4th-century BC Macedonian general

Amyntas (Ἀμύντας), son of Antiochus, was a Macedonian general, fugitive and traitor. As officer of Philip II, he and Amyntas (son of Perdiccas) were awarded proxenies by the Oropians in Boeotia before 338 BC. After the death of Philip II, Amyntas fled from Macedonia. Arrian (p. 17, f.) ascribes his flight from Macedonia to his hatred and fear of Alexander the Great; the ground of these feelings is not stated, but Mitford (ch. 44. sect. 1) connects him with the plot of Pausanias of Orestis and the murder of Philip.

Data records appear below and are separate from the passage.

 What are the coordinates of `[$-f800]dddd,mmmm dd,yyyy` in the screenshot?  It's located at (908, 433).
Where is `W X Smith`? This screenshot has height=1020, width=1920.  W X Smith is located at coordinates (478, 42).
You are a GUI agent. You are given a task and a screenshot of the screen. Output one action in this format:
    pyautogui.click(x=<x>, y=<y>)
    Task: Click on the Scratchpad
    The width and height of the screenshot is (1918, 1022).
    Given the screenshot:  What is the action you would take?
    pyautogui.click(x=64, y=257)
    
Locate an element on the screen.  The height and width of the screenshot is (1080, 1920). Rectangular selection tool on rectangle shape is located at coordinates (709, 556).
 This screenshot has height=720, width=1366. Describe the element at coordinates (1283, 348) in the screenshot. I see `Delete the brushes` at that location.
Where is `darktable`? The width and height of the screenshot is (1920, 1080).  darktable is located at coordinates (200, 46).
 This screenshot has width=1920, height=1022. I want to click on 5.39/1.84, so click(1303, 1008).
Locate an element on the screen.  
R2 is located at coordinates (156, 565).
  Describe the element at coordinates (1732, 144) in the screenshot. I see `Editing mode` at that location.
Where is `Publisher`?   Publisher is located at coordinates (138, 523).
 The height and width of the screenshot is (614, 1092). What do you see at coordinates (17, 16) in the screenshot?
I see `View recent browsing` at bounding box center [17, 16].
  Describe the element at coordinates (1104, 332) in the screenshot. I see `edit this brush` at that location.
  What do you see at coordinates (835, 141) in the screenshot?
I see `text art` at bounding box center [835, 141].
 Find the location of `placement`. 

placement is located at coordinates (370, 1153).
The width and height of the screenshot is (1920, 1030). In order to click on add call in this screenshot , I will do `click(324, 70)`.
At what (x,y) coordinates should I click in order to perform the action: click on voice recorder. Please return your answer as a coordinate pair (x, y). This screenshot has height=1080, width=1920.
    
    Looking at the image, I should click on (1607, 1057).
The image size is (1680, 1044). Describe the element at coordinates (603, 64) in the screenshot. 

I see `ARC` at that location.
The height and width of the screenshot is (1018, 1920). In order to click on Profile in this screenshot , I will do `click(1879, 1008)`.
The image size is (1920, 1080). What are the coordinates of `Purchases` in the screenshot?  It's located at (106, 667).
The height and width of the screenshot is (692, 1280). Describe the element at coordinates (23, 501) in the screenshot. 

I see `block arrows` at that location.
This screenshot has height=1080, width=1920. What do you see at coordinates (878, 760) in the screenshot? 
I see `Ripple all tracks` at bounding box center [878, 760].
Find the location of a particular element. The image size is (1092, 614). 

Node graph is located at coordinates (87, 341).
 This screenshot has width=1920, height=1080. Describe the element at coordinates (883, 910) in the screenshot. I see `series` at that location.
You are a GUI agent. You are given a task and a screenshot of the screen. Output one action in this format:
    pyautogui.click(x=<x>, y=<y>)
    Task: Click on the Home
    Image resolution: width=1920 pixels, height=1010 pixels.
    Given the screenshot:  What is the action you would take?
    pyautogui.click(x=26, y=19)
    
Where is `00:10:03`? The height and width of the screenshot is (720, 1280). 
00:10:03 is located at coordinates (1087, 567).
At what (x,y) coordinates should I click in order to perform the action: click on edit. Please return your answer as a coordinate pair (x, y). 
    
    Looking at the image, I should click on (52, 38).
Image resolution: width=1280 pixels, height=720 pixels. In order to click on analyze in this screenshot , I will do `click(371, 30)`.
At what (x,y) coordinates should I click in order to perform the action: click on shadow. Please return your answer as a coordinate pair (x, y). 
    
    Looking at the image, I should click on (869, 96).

He took refuge in Ephesus under Persian protection; whence, however, after the battle of the Granicus, fearing the approach of Alexander, he escaped with the Greek mercenaries who garrisoned the place, and fled to the court of Darius III. In the winter of the same year, 333 BC, while Alexander was at Phaselis in Lycia, discovery was made of a plot against his life, in which Amyntas was implicated. He appears to have acted as the channel through whom Darius had been negotiating with Alexander of Lyncestis, and had promised to aid him in mounting the Macedonian throne on condition of assassinating Alexander. The design was discovered through the confession of Asisines, a Persian, whom Darius had despatched on a secret mission to the Lyncestian, and who was apprehended by Parmenion in Phrygia.

At the battle of Issus we hear again of Amyntas as a commander of Greek mercenaries in the Persian service and Plutarch and Arrian mention his advice vainly given to Darius shortly before, to await Alexander's approach in the large open plains to the westward of Cilicia.

On the defeat of the Persians at the battle of Issus, Amyntas fled with a large body of Greeks to Tripolis (region of Phoenicia) along with Aristomedes of Pherae and others. There he seized some ships, with which he passed over to Cyprus, and thence to Egypt, of the sovereignty of which—a double traitor—he designed to possess himself. The gates of Pelusium were opened to him on his pretending that he came with authority from Darius : thence he pressed on to Memphis, and being-joined by a large number of Egyptians, defeated in a battle the Persian garrison under Mazaces. But this victory made his troops overconfident and incautious, and, while they were dispersed for plunder, Mazaces sallied forth upon them, and Amyntas himself was killed with the greater part of his men.